L’escalation delle tensioni che vi è in questo momento storico tra Russia-Ucraina agita in particolar modo i mercati legati al mondo delle materie prime, alcune delle quali sono nel pieno di un rally che a tratti sembra inarrestabile. Ogni qualvolta che la situazione sembra rasserenarsi infatti si determina un ritracciamento anche generoso delle quotazioni, ma quando come oggi il clima si inasprisce ecco che tornano corposi gli acquisti.
Un esempio emblematico lo si ha ad esempio nel mercato del petrolio, con i prezzi scesi verso i 90 dollari al barile nelle prime ore di contrattazione della settimana, in scia alla notizia giunta ieri dalla Francia che ci sarebbe stato un incontro tra Vladmir Putin e Joe Baden per tentare di dipanare la situazione nei Balcani ed evitare una guerra. Il greggio ha ripreso a correre allorché è arrivata stamane la smentita da parte del portavoce del Cremlino. Ancora più evidente la cosa per quanto concerne il gas naturale, oggi salito di oltre il 7%.
Russia-Ucraina: ecco l’impatto sulle materie prime
Alcune materie prime sono più coinvolte di altre sotto il profilo dell’impatto che il clima generale instauratosi tra Russia e Ucraina può avere sui mercati.

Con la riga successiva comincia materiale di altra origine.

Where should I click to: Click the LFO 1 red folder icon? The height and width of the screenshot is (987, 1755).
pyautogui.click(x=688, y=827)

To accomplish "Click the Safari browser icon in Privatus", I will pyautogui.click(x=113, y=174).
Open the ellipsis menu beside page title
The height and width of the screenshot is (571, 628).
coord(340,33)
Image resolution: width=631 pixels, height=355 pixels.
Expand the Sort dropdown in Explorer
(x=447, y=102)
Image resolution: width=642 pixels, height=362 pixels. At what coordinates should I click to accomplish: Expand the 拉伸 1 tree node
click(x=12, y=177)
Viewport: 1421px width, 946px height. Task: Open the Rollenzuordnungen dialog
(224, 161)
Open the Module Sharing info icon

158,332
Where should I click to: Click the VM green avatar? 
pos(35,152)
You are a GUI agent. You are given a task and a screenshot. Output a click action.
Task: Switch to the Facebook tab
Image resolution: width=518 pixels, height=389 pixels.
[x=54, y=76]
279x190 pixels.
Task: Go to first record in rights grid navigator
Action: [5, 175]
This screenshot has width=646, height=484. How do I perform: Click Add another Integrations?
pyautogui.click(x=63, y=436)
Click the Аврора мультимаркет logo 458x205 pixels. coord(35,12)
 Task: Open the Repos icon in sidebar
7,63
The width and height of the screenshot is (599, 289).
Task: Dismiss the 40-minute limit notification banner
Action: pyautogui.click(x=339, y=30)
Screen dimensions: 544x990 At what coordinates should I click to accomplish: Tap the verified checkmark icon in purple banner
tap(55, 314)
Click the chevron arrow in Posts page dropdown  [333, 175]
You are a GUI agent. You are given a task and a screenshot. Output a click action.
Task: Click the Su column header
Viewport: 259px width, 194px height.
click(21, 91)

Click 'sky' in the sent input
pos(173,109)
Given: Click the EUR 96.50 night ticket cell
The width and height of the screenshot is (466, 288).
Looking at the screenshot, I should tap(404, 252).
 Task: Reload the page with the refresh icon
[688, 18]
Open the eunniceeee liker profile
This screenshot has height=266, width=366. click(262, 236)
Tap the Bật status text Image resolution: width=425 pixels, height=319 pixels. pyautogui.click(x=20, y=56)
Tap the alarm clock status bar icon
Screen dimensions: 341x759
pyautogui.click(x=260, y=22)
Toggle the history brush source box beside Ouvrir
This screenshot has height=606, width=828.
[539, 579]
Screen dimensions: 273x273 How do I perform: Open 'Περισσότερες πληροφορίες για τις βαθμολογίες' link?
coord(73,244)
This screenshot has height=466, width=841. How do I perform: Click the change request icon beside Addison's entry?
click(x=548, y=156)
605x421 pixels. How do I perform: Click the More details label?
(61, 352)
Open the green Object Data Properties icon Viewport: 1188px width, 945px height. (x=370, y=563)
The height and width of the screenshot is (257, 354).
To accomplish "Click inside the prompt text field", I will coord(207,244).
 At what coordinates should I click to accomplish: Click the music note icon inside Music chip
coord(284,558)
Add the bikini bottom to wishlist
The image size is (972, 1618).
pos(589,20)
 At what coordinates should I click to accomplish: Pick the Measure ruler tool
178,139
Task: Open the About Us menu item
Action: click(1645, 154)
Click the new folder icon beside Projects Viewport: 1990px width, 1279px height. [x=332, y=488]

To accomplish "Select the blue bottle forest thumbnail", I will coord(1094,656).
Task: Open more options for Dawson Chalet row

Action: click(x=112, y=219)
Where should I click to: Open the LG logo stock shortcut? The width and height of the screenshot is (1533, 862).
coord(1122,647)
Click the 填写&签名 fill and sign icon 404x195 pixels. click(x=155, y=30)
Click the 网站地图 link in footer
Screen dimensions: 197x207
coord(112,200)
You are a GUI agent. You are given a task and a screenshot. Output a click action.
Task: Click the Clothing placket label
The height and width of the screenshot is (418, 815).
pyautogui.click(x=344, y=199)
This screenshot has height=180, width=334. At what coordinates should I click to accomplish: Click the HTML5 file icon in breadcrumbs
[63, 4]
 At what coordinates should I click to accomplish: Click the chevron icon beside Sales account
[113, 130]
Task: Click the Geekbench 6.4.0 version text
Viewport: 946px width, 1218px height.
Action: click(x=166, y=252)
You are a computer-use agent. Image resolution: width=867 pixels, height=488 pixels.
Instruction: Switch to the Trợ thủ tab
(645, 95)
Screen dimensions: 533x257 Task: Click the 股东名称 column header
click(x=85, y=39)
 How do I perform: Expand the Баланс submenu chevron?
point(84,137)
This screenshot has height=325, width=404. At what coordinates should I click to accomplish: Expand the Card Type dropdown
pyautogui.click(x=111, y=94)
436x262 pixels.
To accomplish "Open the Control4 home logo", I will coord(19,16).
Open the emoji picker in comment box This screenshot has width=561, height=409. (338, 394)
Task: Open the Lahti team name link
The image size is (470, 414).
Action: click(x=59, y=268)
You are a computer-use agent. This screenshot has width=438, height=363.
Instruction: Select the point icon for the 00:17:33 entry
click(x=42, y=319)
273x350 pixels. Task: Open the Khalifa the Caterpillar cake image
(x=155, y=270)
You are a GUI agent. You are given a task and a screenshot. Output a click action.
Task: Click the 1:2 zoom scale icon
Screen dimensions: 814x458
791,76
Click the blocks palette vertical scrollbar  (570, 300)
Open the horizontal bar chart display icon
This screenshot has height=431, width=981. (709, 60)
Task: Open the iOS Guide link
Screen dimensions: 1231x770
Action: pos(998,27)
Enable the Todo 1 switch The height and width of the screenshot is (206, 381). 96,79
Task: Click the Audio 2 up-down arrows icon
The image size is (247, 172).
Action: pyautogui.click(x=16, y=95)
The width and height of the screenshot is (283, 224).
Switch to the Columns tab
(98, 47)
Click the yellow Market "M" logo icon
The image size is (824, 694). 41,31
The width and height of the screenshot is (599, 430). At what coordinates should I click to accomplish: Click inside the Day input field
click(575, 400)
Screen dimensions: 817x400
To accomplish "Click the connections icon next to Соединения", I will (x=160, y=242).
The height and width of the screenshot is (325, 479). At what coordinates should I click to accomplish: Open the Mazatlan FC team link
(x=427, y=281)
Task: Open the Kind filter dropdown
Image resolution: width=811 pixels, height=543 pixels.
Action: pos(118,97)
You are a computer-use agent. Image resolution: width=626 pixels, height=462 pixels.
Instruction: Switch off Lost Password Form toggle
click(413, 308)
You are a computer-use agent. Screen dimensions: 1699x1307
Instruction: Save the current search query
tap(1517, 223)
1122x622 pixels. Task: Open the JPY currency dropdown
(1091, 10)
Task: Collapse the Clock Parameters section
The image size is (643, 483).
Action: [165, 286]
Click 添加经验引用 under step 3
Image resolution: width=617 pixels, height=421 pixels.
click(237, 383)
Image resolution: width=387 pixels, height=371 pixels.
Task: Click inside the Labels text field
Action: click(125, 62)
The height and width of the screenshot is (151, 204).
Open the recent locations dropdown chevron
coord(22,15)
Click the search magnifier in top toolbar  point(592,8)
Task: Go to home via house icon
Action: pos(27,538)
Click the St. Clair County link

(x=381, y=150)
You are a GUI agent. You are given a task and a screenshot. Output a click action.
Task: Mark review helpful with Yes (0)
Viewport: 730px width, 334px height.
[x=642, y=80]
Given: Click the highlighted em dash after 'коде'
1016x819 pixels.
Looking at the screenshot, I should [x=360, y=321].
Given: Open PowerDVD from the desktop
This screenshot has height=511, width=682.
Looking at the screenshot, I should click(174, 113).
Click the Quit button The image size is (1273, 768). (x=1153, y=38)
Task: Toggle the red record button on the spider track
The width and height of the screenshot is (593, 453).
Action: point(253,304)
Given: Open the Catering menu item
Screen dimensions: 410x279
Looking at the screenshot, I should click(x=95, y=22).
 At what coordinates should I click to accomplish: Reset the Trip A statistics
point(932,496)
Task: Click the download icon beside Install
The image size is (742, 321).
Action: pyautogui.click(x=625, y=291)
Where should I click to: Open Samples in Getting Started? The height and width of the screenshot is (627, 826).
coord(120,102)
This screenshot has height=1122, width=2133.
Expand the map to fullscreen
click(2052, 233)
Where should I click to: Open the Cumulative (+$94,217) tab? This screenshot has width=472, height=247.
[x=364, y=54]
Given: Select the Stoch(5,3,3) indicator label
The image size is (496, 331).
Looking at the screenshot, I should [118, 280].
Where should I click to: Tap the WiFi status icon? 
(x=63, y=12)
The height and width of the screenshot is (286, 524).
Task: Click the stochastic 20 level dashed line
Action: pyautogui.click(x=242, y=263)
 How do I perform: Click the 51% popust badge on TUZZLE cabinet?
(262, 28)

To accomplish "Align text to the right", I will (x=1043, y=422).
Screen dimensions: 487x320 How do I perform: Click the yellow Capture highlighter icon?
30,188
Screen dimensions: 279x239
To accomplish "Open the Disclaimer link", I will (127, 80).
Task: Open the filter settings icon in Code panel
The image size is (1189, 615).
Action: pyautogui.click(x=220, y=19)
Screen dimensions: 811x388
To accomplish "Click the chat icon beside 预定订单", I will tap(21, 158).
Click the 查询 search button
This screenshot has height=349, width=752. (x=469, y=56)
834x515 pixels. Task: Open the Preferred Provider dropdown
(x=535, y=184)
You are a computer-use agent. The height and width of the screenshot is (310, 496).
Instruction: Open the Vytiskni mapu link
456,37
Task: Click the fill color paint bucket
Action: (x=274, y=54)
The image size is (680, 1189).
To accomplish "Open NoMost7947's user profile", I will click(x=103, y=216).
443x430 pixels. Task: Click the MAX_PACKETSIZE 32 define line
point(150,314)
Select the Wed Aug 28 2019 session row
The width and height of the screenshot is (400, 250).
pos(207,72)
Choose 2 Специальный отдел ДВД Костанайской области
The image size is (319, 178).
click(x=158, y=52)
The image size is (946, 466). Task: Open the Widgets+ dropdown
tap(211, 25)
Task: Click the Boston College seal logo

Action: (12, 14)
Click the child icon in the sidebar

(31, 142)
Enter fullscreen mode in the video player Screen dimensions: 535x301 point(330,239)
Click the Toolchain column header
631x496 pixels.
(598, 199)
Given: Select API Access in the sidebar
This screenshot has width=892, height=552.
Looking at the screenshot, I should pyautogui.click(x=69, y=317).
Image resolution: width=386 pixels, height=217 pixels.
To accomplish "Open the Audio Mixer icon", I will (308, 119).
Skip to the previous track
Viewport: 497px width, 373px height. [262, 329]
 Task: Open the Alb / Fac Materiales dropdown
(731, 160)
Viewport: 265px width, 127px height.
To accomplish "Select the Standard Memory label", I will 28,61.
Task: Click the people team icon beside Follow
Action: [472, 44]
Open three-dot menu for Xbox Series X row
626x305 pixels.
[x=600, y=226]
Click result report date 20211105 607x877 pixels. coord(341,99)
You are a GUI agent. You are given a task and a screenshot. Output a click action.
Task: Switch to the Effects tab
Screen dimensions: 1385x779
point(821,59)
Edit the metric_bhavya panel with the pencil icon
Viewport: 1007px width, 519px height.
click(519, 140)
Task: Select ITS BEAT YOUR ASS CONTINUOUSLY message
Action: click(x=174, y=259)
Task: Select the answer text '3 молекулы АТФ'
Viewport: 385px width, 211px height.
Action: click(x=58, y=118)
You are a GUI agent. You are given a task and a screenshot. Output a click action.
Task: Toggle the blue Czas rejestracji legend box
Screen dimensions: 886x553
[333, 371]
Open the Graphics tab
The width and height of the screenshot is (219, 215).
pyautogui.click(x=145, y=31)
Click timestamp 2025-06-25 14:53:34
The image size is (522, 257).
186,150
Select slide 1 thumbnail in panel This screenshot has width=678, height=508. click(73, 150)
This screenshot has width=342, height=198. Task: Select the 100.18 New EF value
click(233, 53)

In particolare sono 4 le commodity che potrebbero essere impattate maggiormente dallo scontro Russia-Ucraina, vediamole insieme.
Alluminio
La Russia ha prodotto circa 3,7 milioni di tonnellate di alluminio nel 2021, in una produzione mondiale che si è aggirata intorno ai 68 milioni di tonnellate. Mosca non è al livello della Cina che detiene il primato con 39 milioni di tonnellate, ma esporta moltissimo in tutto il mondo. La crisi al confine dell’Ucraina rischia di frenare l’offerta e infatti i prezzi dell’alluminio sono aumentati quest’anno di circa il 15%, con le azioni di alcune grandi aziende del settore che hanno realizzato ottimi guadagni quest’anno. Ad esempio Alcoa ha fatto il 31% nel 2022, a fronte di un calo dell’indice S&P 500 dell’8% circa.
Petrolio
La Russia è un peso massimo dell’OPEC+, pompando circa 9 milioni di barili di petrolio al giorno. Nel 2020 si rese protagonista di una guerra fratricida con l’Arabia Saudita, altro big del cartello, determinando uno shock che spinse il prezzo dei futures del greggio in territorio negativo per la prima volta nella storia. Questo fa capire l’importanza del Paese nel contesto geopolitico della materia prima. La Russia detiene l’11,5% della produzione giornaliera globale e le tensioni Russia-Ucraina hanno contribuito in maniera determinante al rally del petrolio, salito del 20% quest’anno e che si dirige ormai inesorabilmente verso i 100 dollari al barile.
Gas naturale
Il gas naturale è la materia prima forse più attenzionata in Europa in questo momento, perché la Regione dipende in maniera decisiva dalle forniture russe. La paura che in caso di guerra Putin chiuda i rubinetti ha determinato una volatilità estrema dei prezzi del gas, in calo del 26% da inizio anno, ma in aumento del 125% negli ultimi 6 mesi. Nel 2021 la Russia ha prodotto circa 639 miliardi di metri cubi in un totale mondiale di 3.854 miliardi.
Il Vecchio Continente sta cercando attualmente fonti alternative per tentare di soddisfare senza patemi il proprio fabbisogno nel caso le cose si mettessero male. Finora le forniture da Stati Uniti, Algeria e Azerbaigian ad esempio non sono sufficienti, così come non abbastanza risulta essere l’apporto delle energie rinnovabili. Tutto ciò fa pensare che le quotazioni del gas naturale sarebbero destinate a un ulteriore rally.
Grano
Sia Russia che Ucraina esercitano una presenza importante nella produzione complessiva del grano che supera i 775 milioni all’anno. Mosca produce circa 80 milioni di tonnellate all’anno della materia prima, mentre Kiev arriva a circa 33 milioni di tonnellate. Gli Stati Uniti coltivano dalle 40 alle 50 milioni di tonnellate, una quantità inferiore rispetto ai russi, sebbene abbiano una forza straordinaria in altre colture tipo mais e soia, particolarmente utilizzate in Cina. Dal 1° gennaio del 2022 i prezzi del grano sono cresciuti di circa il 3% e sono aumentati del 20% se si estende l’orizzonte temporale agli ultimi 12 mesi.